ルチアーノはマランツァーノに復讐することを心に決め、用意周到な策を張り巡らせた。
まず、障害になるマランツァーノのボディガードをアナスタシアに殺させ、これをマランツァーノのライバル、マッセーリアの仕業だとする偽の情報を裏社会に流した。
これによって、マランツァーとマッセーリアとの間で、血で血を洗う抗争が勃発する。この渦中でルチアーノはマランツァーノに忠誠を誓い、マッセーリア殺害を約束する。
ルチアーノはマッセーリアに会合を行いたいと申し出て昼食に誘う。マッセーリアもルチアーノを取り込みたいと考えていたため、この話に乗ることにした。
その昼食会の途中でルチアーノはトイレのため席を立った。それと同時に、シーゲルやアナスタシアなどのルチアーノ・ファミリーの暴力部隊が、突如、マッセーリアが残る部屋に乱入し、銃を乱射。マッセーリアを蜂の巣にして殺害する。
こうして、ルチアーノは一時マランツァーノの配下に加わるが、決して、マランツァーノへの報復を忘れたわけではなかった。裏で着々とマランツァーノを殺すために暗殺部隊を組織していた。
一方、マランツァーノはこうもやすやすとマッセーリアを殺害したルチアーノの力に恐れを抱くようになり、同じようにルチアーノを殺すことを目論むようになる。
マランツァーノは会合を行いたいとして、ルチアーノに自分の事務所に来るよう伝えた。この席でルチアーノを亡き者にしようとする計画だった。

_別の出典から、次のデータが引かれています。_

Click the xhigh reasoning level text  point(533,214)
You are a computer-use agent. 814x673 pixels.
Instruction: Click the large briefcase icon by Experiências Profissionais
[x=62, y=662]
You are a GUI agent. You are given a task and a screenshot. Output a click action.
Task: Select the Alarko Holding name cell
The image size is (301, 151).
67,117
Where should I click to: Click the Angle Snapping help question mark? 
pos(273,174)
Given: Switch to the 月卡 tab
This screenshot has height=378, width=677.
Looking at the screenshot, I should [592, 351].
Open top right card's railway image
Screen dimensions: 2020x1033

会合の日、側近達と共にマランツァーノが事務所でルチアーノを待ちかまえていると、約束の時間少し前に国税調査官を名乗る男達がやってきた。
調査官はバッジと書類を見せ、マランツァーノとだけ話がしたいとして、別室に入った。
調査官は部屋に入るやいなや、ナイフを取り出し、マランツァーノに斬りつけた。マランツァーノは必死に抵抗するが、調査官達は銃で応戦し、マランツァーノを殺害した。
調査官はルチアーノが送り込んだ暗殺部隊であった。会合の誘いを受けたルチアーノは、これが罠であることをすぐに見抜き、逆にこの機を利用して、マランツァーノを葬ったのであった。
これでルチアーノは、アメリカマフィアのトップと目されるまでの存在になった。